» What is being asked
The required output is the line with "Edit the Pre-Save the World section" through the final line of the entries, each one exactly as it stands.

[[ Given data open ]]

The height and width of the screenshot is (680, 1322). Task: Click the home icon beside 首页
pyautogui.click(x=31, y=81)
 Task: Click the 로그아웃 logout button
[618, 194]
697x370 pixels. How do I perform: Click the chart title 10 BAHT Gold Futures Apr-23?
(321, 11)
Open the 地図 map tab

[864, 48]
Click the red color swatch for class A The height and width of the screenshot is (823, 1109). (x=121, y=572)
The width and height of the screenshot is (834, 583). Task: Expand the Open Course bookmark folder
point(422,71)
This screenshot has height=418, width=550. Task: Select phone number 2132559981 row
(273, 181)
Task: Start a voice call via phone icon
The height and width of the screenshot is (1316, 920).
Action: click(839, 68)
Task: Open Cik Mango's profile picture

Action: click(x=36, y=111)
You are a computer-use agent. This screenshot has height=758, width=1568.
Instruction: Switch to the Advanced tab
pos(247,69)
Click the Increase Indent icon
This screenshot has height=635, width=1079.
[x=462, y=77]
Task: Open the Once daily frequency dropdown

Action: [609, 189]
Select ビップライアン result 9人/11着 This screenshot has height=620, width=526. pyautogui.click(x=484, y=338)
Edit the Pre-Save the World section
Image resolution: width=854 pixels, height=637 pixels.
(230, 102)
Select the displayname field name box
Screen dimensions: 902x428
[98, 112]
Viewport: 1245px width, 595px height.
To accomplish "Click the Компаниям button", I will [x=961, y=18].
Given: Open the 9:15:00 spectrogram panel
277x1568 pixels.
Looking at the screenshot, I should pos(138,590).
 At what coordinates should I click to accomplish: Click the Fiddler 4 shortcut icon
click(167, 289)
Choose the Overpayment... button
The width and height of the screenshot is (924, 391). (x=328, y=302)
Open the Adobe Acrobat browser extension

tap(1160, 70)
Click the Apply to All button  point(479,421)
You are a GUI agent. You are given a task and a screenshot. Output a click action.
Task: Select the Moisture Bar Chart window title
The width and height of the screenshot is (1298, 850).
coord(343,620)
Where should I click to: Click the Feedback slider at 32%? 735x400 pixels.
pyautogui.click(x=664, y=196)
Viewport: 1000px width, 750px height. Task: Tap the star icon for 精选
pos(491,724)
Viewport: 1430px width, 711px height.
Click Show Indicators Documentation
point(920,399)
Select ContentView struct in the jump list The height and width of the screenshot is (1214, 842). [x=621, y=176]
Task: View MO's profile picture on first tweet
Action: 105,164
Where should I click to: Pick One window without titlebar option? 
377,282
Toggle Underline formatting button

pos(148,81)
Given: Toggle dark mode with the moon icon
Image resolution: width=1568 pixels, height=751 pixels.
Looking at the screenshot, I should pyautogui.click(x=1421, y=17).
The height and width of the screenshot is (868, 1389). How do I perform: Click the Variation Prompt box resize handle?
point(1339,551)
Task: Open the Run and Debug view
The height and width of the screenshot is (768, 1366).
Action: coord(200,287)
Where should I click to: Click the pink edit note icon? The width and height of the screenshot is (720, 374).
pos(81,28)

[[ Given data closed ]]

» Solution for this task
Edit the Pre-Save the World section
Image resolution: width=854 pixels, height=637 pixels.
(230, 102)
Select the displayname field name box
Screen dimensions: 902x428
[98, 112]
Viewport: 1245px width, 595px height.
To accomplish "Click the Компаниям button", I will [x=961, y=18].
Given: Open the 9:15:00 spectrogram panel
277x1568 pixels.
Looking at the screenshot, I should pos(138,590).
 At what coordinates should I click to accomplish: Click the Fiddler 4 shortcut icon
click(167, 289)
Choose the Overpayment... button
The width and height of the screenshot is (924, 391). (x=328, y=302)
Open the Adobe Acrobat browser extension

tap(1160, 70)
Click the Apply to All button  point(479,421)
You are a GUI agent. You are given a task and a screenshot. Output a click action.
Task: Select the Moisture Bar Chart window title
The width and height of the screenshot is (1298, 850).
coord(343,620)
Where should I click to: Click the Feedback slider at 32%? 735x400 pixels.
pyautogui.click(x=664, y=196)
Viewport: 1000px width, 750px height. Task: Tap the star icon for 精选
pos(491,724)
Viewport: 1430px width, 711px height.
Click Show Indicators Documentation
point(920,399)
Select ContentView struct in the jump list The height and width of the screenshot is (1214, 842). [x=621, y=176]
Task: View MO's profile picture on first tweet
Action: 105,164
Where should I click to: Pick One window without titlebar option? 
377,282
Toggle Underline formatting button

pos(148,81)
Given: Toggle dark mode with the moon icon
Image resolution: width=1568 pixels, height=751 pixels.
Looking at the screenshot, I should pyautogui.click(x=1421, y=17).
The height and width of the screenshot is (868, 1389). How do I perform: Click the Variation Prompt box resize handle?
point(1339,551)
Task: Open the Run and Debug view
The height and width of the screenshot is (768, 1366).
Action: coord(200,287)
Where should I click to: Click the pink edit note icon? The width and height of the screenshot is (720, 374).
pos(81,28)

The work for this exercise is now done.